I seriously can't believe how fast this kid is growing up. 4 months ago he was still wearing pull ups. One year ago he was only speaking in 3-word phrases. Now he's whizzing past me in his new bike yelling back at me, "mom I don't need your help!"
I was going to wait to get him a bike for Christmas, but it just seemed too far away since he has been asking for a bicycle since the summer, which gradually increased to begging come September, and ultimately it broke my heart a little when I saw how devastated he was the day he was the only kid at the bus stop without a bike. We are really not the parents who give into their kids' every demand or latest or impulsive want, especially when these things don't actually promote their intellectual or behavioral growth, are not Eco-friendly, and product of smart/obnoxious 'kid marketing'. Landon knows he cannot just get everything he wants when he wants it. Even in the middle of July, he's satisfied with "let's put it on your Christmas list and ask Santa for it." What I have also come to realize is that it's really not these things they want and it is not ever these things that make them happy (well, beyond 30 minutes) - it is us - it is us they want to spend quality time with them, to talk with and play with and give them our positive, creative, and praising attention. That is where you will find their true happiness, and that is what also promotes the highest level of developmental growth.
So, here we are at the end of September, a few more months til Christmas when I realized the kid can't ride a bike in the winter anyway. So rather than just give into it, we made a fun lil life lesson out of it. I told him we could wait until Santa brought it for Christmas....OR, we could see if he collected enough money in his piggy banks to buy one himself. He ran into his room, carried both his piggy bank and his train bank out to me and said, "I think I have enough for a nice new blue one!" And off we went to the bank to cash in. He watched intently as the teller dumped all of his patiently collected coins into the machine and handed him back $37 dollars. We took that money to a used bike store and bought a $30 (practically) shiny new 14-inch blue Hot Wheels bike, complete with a bell and training wheels. I really wish I got a video of this whole experience because I have never seen Landon so happy in our entire 4 years together. He was absolutely thrilled beyond words.
He confessed he loves his bike more than any of his choo choo trains, more than real trains, and more than The Polar Express train. I've never seen him take such good care of anything either. I am absolutely sure that this is because he waited so long to get it and because he bought it himself out of his own money.
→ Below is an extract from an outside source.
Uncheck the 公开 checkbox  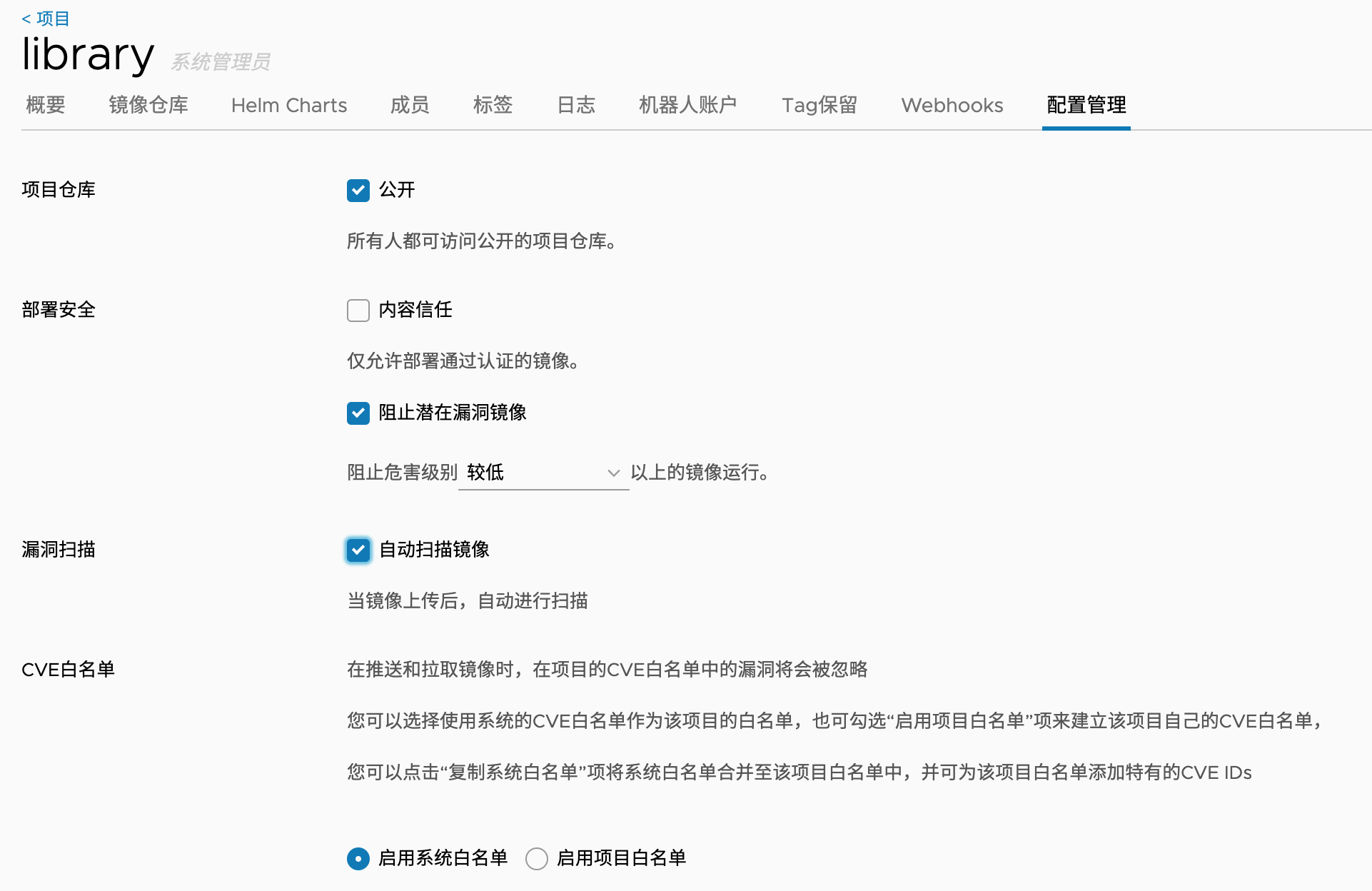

Every time I carry it up or down steps he holds onto one of the handle bars and says, "mom, please be careful with my bike and especially my training wheels, I don't want you to ruin them." Every morning when he wakes up he wants to go for a bike ride, first thing. He rides to the bus stop every afternoon with it and he rides after school. He has so much fun riding it, which I absolutely love too because I can actually walk at a normal pace with him. Every day we go out for bike rides around the lake, enjoying the exercise and taking in the beautiful autumn sun and air together. Sometimes we talk- we talk about school and family and friends and the weather and Paw Patrol and choo choo trains and Halloween. And other times he rings his bell at me and tells me with a smile "get out of my way mom!" and pedals off 30 feet ahead of me for some alone time.
Although it's bittersweet to see him like this - there is no denying there's any ounce of baby or toddler left in him - I have never felt more proud of him and I really feel like I am at the happiest and most peaceful point I've ever been in my life with him to date.
& at least I still have one baby left.